Aim of the exercise
Reading the data below, count the lines that carry the string "button". Give nothing but the count.

START Records supplied

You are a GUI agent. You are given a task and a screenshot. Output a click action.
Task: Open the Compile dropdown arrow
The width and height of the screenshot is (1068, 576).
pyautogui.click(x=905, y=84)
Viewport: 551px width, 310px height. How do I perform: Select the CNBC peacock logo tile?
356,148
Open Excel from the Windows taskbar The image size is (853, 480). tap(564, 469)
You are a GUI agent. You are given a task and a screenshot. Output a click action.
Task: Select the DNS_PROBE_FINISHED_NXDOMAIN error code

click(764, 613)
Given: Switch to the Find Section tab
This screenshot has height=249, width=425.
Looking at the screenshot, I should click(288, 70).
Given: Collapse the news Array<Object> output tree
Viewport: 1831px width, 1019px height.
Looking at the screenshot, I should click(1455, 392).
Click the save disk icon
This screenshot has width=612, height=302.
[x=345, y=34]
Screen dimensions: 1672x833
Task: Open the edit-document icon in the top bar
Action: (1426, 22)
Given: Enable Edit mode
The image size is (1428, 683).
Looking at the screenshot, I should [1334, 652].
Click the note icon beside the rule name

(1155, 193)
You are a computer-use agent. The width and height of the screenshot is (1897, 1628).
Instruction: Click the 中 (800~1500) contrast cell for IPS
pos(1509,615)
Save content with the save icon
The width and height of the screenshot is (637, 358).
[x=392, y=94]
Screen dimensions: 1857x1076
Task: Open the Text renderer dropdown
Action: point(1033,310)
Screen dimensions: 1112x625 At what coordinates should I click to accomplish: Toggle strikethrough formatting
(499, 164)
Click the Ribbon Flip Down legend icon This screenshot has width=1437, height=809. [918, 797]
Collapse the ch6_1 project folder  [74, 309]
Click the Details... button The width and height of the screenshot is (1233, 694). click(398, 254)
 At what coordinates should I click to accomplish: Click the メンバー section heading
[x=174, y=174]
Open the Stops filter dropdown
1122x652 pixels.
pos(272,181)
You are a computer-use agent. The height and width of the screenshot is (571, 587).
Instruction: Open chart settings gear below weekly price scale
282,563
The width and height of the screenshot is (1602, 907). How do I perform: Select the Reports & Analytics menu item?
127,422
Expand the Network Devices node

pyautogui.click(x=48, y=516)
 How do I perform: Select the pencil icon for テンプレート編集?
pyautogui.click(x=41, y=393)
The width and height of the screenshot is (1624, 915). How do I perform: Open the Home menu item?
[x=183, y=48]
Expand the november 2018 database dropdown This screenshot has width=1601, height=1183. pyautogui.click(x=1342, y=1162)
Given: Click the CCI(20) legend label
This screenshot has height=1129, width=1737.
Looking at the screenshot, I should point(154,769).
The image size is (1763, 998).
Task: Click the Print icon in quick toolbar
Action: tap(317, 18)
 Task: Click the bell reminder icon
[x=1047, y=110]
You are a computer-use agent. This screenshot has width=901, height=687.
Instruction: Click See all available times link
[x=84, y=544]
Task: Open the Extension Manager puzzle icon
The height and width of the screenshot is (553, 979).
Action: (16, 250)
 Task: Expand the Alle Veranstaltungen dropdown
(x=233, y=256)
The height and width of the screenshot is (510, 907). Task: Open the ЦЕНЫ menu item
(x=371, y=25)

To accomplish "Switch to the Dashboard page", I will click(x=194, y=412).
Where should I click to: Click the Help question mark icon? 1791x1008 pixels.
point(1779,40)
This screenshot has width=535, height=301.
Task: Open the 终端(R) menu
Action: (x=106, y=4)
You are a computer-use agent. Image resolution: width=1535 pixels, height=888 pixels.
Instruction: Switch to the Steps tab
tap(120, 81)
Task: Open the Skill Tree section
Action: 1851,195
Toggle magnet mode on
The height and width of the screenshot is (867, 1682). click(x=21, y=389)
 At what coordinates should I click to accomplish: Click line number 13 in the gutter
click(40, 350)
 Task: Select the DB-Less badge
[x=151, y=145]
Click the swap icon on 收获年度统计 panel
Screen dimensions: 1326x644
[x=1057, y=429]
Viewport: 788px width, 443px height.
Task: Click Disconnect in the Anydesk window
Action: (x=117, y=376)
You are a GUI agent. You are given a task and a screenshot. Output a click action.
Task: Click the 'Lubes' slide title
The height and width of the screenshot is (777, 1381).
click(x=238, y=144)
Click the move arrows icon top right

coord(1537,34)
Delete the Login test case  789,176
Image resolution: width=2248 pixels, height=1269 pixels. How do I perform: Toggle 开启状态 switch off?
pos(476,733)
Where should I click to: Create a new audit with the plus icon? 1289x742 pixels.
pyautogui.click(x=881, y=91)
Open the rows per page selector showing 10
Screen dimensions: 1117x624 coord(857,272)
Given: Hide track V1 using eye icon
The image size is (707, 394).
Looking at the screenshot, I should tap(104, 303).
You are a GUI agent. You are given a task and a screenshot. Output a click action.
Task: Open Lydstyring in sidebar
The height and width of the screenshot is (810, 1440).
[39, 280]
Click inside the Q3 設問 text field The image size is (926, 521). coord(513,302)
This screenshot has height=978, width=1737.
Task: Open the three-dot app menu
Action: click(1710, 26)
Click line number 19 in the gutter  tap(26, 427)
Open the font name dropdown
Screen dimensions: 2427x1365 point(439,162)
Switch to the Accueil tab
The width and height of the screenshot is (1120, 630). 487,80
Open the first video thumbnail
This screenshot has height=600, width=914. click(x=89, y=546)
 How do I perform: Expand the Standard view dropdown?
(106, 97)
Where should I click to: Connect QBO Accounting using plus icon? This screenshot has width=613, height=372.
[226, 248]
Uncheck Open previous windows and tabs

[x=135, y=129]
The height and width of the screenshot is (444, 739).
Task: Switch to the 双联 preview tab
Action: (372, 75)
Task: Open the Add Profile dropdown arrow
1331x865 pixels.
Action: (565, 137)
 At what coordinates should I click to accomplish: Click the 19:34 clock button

END Records supplied

Result of the exercise
2